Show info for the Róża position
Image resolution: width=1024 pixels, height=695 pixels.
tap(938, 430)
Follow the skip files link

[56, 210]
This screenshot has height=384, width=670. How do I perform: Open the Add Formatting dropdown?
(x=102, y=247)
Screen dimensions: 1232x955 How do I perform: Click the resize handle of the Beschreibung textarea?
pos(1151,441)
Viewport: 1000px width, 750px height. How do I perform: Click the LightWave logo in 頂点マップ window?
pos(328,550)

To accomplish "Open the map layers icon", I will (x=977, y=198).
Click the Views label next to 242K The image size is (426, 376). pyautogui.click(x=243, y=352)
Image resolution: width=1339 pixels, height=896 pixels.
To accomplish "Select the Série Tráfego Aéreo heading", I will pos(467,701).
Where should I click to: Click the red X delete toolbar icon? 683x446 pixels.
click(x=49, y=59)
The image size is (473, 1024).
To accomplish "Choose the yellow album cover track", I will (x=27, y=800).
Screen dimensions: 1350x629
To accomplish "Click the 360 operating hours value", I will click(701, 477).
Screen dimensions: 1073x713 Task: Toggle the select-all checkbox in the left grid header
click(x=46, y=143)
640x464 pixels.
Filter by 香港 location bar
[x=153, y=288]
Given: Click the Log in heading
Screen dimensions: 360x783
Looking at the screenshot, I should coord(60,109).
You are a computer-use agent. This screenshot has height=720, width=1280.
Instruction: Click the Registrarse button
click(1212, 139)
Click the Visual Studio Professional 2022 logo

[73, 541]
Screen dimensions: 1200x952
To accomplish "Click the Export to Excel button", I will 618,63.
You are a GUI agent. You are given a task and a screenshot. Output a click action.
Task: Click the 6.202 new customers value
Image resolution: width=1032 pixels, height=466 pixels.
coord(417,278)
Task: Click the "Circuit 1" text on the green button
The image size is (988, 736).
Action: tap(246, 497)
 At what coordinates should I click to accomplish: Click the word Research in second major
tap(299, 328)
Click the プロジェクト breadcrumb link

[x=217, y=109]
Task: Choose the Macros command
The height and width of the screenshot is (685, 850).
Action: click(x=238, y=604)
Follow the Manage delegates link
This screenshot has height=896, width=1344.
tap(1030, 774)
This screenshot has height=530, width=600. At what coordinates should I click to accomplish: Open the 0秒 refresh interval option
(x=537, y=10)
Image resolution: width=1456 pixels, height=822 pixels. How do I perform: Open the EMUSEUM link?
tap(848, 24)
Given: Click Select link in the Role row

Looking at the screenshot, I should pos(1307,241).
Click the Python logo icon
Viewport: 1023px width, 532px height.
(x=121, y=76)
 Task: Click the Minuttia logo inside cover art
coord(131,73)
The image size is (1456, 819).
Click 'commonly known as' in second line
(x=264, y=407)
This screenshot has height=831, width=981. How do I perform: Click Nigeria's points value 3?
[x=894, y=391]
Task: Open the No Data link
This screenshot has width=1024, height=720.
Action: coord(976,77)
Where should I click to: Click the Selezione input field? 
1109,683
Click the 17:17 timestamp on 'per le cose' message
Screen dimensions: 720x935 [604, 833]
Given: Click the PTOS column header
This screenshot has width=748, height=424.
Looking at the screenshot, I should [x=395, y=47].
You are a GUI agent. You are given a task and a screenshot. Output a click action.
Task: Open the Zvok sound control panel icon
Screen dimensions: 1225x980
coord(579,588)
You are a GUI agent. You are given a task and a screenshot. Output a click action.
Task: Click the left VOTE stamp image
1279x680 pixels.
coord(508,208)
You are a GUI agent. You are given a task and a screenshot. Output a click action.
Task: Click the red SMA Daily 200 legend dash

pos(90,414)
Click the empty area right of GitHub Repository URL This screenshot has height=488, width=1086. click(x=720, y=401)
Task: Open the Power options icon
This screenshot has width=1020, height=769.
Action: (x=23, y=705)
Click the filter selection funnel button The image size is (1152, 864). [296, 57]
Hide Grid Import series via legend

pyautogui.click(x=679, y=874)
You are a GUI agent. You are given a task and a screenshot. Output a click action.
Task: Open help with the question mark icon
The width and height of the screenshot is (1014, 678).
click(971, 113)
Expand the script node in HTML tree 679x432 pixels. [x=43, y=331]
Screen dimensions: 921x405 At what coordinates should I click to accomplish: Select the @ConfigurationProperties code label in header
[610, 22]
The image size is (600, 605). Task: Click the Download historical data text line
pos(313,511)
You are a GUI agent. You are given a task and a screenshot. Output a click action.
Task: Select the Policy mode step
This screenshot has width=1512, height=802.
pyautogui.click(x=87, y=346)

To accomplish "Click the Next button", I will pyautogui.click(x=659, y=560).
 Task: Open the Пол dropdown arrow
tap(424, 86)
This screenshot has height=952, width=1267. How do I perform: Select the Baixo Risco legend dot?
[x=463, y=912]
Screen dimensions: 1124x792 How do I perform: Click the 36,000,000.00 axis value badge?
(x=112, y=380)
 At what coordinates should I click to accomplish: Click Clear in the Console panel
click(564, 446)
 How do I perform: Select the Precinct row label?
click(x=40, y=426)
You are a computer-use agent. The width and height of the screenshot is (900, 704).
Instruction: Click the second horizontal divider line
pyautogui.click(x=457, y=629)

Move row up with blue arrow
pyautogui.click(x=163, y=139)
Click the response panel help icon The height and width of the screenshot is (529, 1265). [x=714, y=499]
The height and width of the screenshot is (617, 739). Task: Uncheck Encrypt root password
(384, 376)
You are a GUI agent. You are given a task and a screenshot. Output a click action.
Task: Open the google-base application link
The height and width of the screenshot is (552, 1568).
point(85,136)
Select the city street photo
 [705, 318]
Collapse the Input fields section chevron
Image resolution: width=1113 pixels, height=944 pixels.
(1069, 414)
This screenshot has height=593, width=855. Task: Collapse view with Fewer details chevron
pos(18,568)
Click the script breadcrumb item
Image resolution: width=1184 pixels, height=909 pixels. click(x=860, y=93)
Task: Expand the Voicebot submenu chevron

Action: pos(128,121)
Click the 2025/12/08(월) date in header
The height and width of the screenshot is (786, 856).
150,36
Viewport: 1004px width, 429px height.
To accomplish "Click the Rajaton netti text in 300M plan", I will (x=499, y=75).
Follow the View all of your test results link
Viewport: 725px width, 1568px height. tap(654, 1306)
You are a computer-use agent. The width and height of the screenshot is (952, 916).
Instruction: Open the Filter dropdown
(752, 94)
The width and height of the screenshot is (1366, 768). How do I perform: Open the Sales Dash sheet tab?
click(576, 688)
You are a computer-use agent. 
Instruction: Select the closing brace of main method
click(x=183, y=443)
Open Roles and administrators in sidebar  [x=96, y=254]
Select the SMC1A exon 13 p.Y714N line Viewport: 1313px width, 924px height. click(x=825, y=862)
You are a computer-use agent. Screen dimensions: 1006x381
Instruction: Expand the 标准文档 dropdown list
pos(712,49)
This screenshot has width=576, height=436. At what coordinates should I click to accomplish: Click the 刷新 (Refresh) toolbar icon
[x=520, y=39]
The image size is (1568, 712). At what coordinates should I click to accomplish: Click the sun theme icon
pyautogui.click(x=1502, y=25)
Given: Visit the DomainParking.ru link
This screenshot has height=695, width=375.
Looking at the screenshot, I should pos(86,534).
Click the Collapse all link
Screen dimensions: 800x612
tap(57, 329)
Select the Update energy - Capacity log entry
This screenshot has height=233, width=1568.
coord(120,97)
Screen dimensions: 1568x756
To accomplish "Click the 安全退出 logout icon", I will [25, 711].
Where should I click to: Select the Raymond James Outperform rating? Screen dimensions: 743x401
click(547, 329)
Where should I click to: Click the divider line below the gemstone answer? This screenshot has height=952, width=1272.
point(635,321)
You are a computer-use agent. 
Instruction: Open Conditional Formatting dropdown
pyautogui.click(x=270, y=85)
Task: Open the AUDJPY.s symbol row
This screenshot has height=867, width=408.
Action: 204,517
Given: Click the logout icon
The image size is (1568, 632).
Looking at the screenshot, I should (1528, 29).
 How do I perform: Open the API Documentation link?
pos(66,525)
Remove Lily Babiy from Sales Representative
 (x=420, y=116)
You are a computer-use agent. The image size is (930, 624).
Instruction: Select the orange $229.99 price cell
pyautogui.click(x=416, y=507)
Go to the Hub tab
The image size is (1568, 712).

-------

• [Required work]
The result should be every line that contains "heading", copied from the entries.

• [Response box]
To accomplish "Select the Série Tráfego Aéreo heading", I will pos(467,701).
Given: Click the Log in heading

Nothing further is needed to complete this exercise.